(Teks Bacaan)

________________________________________

Desa yang dulu tak digarap, padahal memiliki banyak potensi sumberdaya alam baik pertanian dan perkebunan, serta kaya akan sumber daya alam laut, kini mulai digarap oleh Bank NTT.
“Festival Desa Binaan ini untuk menuntun kehidupan masyarakat desa ke arah yang lebih sejahtera, meningkatkan perekonomian masyarakat perdesaan, mewujudkan kemandirian masyarakat desa,” tegas Alex, demikian dia biasa disapa.
Tamatan Fakultas Hukum Undana Kupang ini menambahkan, keunggulan lain iven ini yakni meningkatkan pertumbuhan perekonomian masyarakat desa yang Multiply Effect, menciptakan Desa Binaan yang mandiri dan berbasis digital, sentralisasi produk perbankan baik itu produk Dana Pihak Ketiga (DPK) dan Kredit dan juga menjadi pusat informasi potensi unggulan di daerah tersebut.
“Nah dalam festival ini masyarakat dilatih dan didampingi hingga berhasil dalam pengolahan, packaging hingga pemasaran produk lokal unggulannya. Kita bantu mereka dalam proyeksi karya intelektual, yakni bekerjasama dengan Kementerian Hukum dan HAM NTT, untuk pembuatan hak atas kekayaan intelektual. Juga ada indikasi geografis sehingga dari sisi legalitas, ada pengakuan oleh negara,” ujar Alex lagi.
Di sektor pariwisata pun sama. Ada narasi yang dihadirkan untuk menjembatani pesan leluhur ke generasi berikutnya, narasi ini tercatat secara digital, dan siapapun yang ke lokasi, tinggal scan pada barcode yang disiapkan lalu dengan mudahnya mengikuti alur ceriteranya.

________________________________________

(Daftar Tugas)
• 1. Menurut teks tentang Festival Desa Binaan, dengan lembaga apa Bank NTT bekerja sama untuk pembuatan hak atas kekayaan intelektual?
• 2. Tuliskan lanjutan teks tentang Festival Desa Binaan, dimulai setelah kalimat terakhirnya.

(Catatan dari sebuah sumber data)
________________________________________

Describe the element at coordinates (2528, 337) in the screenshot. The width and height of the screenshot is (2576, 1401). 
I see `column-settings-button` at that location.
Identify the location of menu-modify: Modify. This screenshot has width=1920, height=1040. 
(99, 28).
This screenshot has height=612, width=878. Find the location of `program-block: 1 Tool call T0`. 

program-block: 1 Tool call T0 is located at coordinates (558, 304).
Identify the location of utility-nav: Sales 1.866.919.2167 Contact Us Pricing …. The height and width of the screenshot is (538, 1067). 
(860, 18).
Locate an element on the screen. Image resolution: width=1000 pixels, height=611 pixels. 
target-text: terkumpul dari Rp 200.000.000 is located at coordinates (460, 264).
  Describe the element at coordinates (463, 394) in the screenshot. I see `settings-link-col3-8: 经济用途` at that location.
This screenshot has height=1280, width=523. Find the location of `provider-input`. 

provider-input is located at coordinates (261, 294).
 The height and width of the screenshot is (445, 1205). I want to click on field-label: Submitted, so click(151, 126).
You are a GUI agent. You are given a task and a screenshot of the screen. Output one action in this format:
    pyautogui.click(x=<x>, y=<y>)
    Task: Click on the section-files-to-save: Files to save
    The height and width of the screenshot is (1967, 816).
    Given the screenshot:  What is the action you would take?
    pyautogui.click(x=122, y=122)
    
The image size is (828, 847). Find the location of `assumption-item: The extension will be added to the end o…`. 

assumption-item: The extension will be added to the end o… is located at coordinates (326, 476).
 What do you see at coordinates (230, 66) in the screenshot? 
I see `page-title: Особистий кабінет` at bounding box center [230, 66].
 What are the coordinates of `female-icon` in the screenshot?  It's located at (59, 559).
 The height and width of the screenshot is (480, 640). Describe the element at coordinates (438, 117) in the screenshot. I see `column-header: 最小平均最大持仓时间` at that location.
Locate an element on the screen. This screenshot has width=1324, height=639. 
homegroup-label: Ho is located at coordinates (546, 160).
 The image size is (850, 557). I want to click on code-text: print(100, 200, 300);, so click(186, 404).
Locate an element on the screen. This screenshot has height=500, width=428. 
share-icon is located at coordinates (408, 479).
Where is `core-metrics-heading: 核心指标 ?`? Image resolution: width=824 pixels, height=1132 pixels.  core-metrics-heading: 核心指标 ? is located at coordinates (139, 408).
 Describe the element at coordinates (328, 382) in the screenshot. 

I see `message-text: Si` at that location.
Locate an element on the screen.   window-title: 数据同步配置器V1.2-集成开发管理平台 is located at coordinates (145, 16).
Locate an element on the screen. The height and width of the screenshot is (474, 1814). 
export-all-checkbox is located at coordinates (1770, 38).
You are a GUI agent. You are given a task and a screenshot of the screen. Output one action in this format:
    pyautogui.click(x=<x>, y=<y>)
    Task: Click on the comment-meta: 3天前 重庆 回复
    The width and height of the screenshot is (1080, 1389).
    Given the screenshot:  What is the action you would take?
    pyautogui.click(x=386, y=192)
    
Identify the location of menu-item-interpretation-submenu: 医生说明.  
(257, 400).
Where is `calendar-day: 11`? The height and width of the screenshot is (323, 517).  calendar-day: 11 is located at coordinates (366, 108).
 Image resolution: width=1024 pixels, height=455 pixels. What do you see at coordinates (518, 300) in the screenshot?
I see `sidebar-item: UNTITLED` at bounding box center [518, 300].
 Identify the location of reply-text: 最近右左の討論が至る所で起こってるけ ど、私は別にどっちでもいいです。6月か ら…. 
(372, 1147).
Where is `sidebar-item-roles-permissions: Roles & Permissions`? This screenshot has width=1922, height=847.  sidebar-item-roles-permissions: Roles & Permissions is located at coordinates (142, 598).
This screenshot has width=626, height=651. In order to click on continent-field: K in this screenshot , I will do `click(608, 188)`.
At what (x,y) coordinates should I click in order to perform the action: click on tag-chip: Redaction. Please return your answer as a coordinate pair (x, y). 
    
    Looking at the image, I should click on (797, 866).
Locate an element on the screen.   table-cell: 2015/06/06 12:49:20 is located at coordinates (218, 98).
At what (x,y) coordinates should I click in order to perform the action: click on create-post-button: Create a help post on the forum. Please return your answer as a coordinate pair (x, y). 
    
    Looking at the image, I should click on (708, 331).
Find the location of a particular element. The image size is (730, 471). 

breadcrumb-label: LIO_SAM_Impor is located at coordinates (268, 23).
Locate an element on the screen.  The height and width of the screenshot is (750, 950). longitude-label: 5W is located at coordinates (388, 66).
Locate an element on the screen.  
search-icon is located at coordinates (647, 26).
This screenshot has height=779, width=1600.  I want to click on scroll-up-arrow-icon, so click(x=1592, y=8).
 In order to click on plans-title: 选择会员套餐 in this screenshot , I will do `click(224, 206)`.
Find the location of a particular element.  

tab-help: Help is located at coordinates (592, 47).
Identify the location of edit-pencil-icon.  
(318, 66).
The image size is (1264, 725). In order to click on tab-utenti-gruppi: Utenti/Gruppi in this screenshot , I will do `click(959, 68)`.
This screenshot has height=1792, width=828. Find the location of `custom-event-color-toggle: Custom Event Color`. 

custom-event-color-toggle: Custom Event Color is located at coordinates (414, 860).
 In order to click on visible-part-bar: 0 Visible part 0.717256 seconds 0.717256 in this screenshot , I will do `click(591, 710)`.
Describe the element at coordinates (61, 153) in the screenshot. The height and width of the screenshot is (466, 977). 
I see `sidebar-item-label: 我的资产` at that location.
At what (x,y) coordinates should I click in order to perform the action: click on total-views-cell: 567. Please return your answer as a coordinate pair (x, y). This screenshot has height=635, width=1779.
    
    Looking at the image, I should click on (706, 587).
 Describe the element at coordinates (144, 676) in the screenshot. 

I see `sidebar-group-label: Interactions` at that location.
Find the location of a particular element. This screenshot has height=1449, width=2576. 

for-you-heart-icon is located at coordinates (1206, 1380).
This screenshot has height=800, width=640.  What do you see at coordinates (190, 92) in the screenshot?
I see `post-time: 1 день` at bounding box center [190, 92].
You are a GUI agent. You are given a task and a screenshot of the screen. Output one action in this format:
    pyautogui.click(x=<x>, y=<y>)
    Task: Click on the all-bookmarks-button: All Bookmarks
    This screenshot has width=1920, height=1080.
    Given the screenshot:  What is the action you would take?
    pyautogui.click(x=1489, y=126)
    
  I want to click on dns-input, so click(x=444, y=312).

________________________________________

(Kunci Jawaban)
• 1. Kementerian Hukum dan HAM NTT.

• 2.
Diberitakan sebelumnya, adapun syarat utama iven ini yakni setiap Desa Binaan memiliki akses jalan ke lokasi terjangkau; Memiliki potensi ekonomi yang Multiply Effect pada masyarakat desa; Desa tersebut memiliki keragaman usaha; Produk yang dijual merupakan hasil produktifitas masyarakat setempat; Transaksi penjualan produk dan jasa berbasis elektronifikasi dengan menggunakan produk-produk bank NTT (Menggunakan QRIS); Desa Binaan atau produk yang dihasilkan ter-elektronifikasi memuat cerita/history desa dan produk-produk yang dipasarkan (dalam bentuk barcode); Produk yang dijual wajib dikemas dengan branding bank NTT; Memiliki Lopo Dia Bisa yang dijadikan tempat usaha dan juga sebagai media informasi potensi unggulan yang ada di daerah tersebut; Memiliki Agen Dia Bisa minimal 50% dari pelaku ekonomi yang ada di desa tersebut. Dan yang tidak kalah penting, diharapkan dari kegiatan-kegiatan ini berdampak pada peningkatan PAD desa maupun kabupaten/kota setempat.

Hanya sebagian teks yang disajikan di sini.